We also identified DMCs in contrasts between controls and CRC cases grouped by pathology site. Consistent with stronger signals at disease markers in cases with pathology closer to the sample collection site, DMCs could be called in rectal (hyper-mCpGs = 1493, hypo-mCpGs = 299) and left-colon (hyper-mCpGs=35) cases with a significance threshold of FDR < 0.05, whereas DMCs could be called in mid-colon (hyper-mCpGs = 30) and right-colon (hyper-mCpGs = 1) cases only with more permissive thresholds (FDR < 0.1 and FDR < 0.5) (Fig. 4d–g). DMC overlap analyses for rectal cases revealed similar trends to those observed for CRC cases, while hyper-mCpGs in left-colon cases are more promoter-localised (Fig. 4d, e; Supplementary Data 1114).

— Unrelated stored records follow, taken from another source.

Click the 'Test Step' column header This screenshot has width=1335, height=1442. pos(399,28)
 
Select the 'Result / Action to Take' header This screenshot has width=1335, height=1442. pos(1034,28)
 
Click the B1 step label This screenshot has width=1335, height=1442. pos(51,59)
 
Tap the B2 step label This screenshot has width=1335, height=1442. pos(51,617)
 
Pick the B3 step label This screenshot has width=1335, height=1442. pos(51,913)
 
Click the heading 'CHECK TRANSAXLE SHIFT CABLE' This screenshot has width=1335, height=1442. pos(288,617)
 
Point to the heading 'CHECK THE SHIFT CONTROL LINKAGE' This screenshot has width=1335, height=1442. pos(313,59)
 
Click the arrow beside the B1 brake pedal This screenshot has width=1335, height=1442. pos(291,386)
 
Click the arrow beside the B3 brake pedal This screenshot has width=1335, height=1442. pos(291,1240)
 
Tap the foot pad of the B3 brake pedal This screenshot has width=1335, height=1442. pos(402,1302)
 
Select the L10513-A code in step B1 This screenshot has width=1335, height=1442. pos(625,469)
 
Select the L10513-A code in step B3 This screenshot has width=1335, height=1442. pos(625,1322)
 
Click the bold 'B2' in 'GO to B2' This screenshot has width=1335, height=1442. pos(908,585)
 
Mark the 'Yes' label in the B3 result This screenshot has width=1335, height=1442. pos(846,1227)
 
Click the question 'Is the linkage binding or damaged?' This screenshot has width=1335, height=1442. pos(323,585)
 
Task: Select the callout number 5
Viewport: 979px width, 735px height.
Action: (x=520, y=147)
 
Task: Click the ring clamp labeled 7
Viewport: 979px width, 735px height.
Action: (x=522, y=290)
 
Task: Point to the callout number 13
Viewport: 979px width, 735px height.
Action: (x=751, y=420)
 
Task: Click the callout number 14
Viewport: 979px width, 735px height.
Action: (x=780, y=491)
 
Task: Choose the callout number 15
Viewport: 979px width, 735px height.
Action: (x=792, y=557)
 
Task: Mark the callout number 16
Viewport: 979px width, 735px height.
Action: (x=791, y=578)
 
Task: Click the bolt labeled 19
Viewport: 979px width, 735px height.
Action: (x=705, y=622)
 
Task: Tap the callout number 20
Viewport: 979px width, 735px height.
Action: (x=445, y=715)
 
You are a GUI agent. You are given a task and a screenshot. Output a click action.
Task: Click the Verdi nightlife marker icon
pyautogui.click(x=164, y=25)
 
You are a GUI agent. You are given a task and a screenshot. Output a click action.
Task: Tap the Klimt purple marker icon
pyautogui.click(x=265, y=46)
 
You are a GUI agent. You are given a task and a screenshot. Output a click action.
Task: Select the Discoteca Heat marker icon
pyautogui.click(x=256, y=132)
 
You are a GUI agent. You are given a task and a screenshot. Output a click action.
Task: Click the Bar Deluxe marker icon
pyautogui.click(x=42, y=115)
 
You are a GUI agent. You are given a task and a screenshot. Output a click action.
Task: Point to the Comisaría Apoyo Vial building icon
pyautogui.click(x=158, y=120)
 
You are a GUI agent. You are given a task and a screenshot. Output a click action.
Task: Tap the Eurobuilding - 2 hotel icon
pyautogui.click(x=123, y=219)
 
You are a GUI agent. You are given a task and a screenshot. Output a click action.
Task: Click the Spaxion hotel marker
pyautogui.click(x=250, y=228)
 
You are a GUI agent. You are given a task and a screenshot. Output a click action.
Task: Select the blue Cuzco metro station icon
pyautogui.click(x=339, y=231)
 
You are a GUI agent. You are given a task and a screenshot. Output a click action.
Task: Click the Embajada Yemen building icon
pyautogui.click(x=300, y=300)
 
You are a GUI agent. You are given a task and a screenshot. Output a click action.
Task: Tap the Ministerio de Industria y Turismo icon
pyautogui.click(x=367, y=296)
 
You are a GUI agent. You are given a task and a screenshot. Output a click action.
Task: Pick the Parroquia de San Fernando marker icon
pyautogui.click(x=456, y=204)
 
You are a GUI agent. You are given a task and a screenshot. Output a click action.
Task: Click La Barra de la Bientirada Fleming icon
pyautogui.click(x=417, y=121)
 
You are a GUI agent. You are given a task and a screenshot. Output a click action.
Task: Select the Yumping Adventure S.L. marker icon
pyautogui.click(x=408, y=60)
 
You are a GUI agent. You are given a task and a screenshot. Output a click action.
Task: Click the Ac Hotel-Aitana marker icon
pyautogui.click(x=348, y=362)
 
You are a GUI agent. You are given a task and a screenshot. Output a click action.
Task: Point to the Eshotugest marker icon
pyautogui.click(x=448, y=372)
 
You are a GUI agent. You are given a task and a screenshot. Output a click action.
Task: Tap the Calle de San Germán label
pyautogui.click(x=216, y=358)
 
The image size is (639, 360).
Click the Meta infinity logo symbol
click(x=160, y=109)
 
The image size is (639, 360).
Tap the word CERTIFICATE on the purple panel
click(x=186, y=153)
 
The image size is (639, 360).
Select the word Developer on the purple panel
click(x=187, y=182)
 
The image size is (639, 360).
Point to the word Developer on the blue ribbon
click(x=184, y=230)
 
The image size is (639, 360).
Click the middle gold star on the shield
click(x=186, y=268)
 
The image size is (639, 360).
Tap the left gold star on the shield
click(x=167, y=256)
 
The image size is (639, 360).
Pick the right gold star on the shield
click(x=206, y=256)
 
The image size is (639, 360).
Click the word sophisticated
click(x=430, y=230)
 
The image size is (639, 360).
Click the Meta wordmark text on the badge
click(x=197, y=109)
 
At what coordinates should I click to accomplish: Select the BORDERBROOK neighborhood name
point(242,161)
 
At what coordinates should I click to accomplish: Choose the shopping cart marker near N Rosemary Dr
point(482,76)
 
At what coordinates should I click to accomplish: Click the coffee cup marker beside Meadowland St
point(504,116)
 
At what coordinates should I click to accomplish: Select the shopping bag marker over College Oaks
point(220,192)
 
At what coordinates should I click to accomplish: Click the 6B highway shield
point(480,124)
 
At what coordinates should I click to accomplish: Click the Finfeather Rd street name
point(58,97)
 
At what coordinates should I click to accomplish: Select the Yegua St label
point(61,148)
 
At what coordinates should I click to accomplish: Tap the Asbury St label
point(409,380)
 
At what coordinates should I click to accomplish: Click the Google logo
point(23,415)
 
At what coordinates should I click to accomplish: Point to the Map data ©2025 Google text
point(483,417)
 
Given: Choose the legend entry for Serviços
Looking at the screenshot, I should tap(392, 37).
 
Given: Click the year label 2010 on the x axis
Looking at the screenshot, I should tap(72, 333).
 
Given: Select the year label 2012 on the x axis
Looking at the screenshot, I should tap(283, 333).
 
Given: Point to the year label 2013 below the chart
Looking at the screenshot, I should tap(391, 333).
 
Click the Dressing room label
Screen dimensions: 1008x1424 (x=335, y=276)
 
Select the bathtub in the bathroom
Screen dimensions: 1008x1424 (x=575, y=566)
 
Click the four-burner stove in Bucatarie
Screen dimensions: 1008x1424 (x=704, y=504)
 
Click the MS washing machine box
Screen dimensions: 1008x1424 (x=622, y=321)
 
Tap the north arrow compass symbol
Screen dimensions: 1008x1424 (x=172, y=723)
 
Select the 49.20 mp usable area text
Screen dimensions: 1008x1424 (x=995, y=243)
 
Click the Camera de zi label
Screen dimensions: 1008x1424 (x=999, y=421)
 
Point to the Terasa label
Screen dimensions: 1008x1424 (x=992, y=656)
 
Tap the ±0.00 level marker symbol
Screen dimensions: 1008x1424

Similar to findings for right-sided CRC cases, weak signals of pathology at DNA methylation marker genes were also detectable in late-stage polyps (hyper-mCpGs = 7, hypo-mCpGs = 3) and early-stage polyps (hyper-mCpGs=32, hypo-mCpGs = 2) cases relative to controls, with a relaxed significance threshold applied (FDR < 0.5) (Supplementary Figs. 15 and 16; Supplementary Data 15 and 16). Hyper-mCpGs in late-stage polyps significantly overlap chromatin state 01 (H3K4me3-marked “Active TSS”) (adjusted P = 0.013), while those in early-stage polyps associate with CGIs and chromatin state 10 (H3K4me3- and H3K27me3-marked “Bivalent/Poised TSS”) (each adjusted P = 0.0007).

Broader-scale DNA methylation changes were observed across eight differentially methylated regions (DMRs, with multiple constituent DMCs), all of which were hypermethylated in CRC (FDR < 0.05). Consistent with findings from DMC calling with cases grouped by pathology site, DMR-scale profiles of per-group mean methylation levels revealed greatest hypermethylation among CRC cases with rectal pathology, followed by either left-colon or mid-colon cases (Fig. 5a). Per-DMR mean methylation levels across right-colon cases are more comparable to those for controls. We observed a similar gradient of hypermethylation in DMR-scale mean methylation profiles for each clinical category: CRC cases exhibit the most pronounced elevation, followed by participants with late-stage polyps, while levels are more comparable between participants with early-stage polyps and controls (Fig. 5b).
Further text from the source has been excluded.